Utilizado inicialmente para lavagem de dinheiro e como rota para o contrabando de cigarros e bebidas e o tráfico de armas e drogas, o campo passou a se tornar também fonte de lucro para o crime organizado.

Investigações recentes de diferentes órgãos policiais têm revelado a atuação de membros das organizações criminosas na compra irregular de fazendas, na produção de etanol – incluindo o controle de canaviais e usinas sucroalcooleiras –, e no contrabando, roubo, furto e falsificação de insumos agrícolas.

Os esquemas incluem fraudes fiscais, sonegação de impostos, uso de laranjas e as ameaças e violência que caracterizam os grupos.

PCC atua no mercado ilegal de agrotóxicos

No mês passado, o Grupo de Atuação Especial de Combate ao Crime Organizado (Gaeco) de Franca (SP) identificou laços do PCC com o mercado ilegal de agrotóxicos, com a distribuição de produtos irregulares para todo o território nacional e até para o exterior.

A relação da facção com o setor veio à tona a partir da Operação Castelo de Areia, que apurava diferentes crimes cometidos por integrantes da organização criminosa. Mensagens interceptadas entre membros do PCC apontaram a participação de um deles em atividades ligadas à falsificação dos agroquímicos.

As investigações revelaram uma estrutura criminosa complexa, composta por ao menos nove núcleos autônomos, que atuam na fabricação de embalagens falsas, emissão de notas fiscais frias, logística e comercialização digital dos produtos.

Análises químicas mostram que as fórmulas, em muitos casos, são uma mistura irregular de água, solventes, corantes e pequenas quantidades de princípios ativos, o que compromete a produtividade agrícola e aumenta o risco ambiental e à saúde dos trabalhadores.

Localizada no noroeste paulista, Franca tem uma economia fortemente baseada no agronegócio, principalmente em razão do cultivo de café e grãos, e é considerada área estratégica no esquema do PCC. Segundo o Gaeco, a cidade se tornou o principal polo de falsificação de agrotóxicos do país.

Em julho, mais de 30 mil embalagens que seriam utilizadas para falsificar agrotóxicos foram encontradas pelo órgão na cidade, em uma das maiores apreensões do tipo realizadas no estado de São Paulo. Os recipientes permitiriam a distribuição ilegal de 155 mil litros de defensivos químicos, o que poderia resultar um prejuízo superior a R$ 30 milhões no mercado formal.

============

INSTRUÇÃO 1 ->
Liste os ingredientes que, conforme as análises químicas mencionadas no texto sobre o crime organizado no campo, compõem as fórmulas irregulares dos agrotóxicos falsificados.
INSTRUÇÃO 2 ->
Repita, sem qualquer alteração, todo o trecho do texto sobre o crime organizado no campo que vai desde "Localizada no noroeste" até "no mercado formal.".

MATERIAL ->
============

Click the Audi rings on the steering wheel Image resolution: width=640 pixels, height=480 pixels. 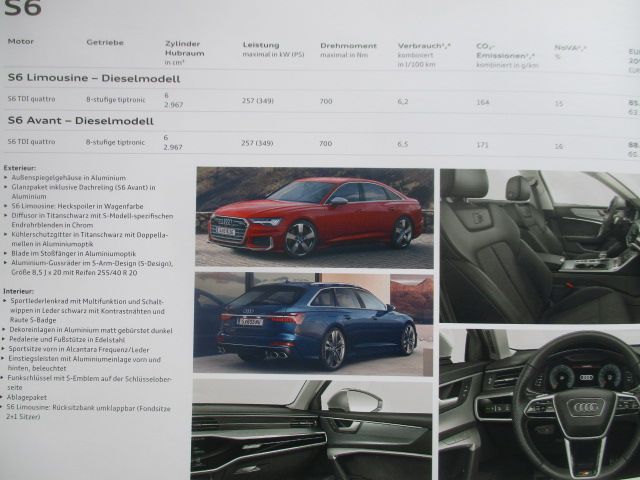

============

RESPOSTA CORRETA 1 ->
- água
- solventes
- corantes
- pequenas quantidades de princípios ativos

RESPOSTA CORRETA 2 ->
Localizada no noroeste paulista, Franca tem uma economia fortemente baseada no agronegócio, principalmente em razão do cultivo de café e grãos, e é considerada área estratégica no esquema do PCC. Segundo o Gaeco, a cidade se tornou o principal polo de falsificação de agrotóxicos do país.

Em julho, mais de 30 mil embalagens que seriam utilizadas para falsificar agrotóxicos foram encontradas pelo órgão na cidade, em uma das maiores apreensões do tipo realizadas no estado de São Paulo. Os recipientes permitiriam a distribuição ilegal de 155 mil litros de defensivos químicos, o que poderia resultar um prejuízo superior a R$ 30 milhões no mercado formal.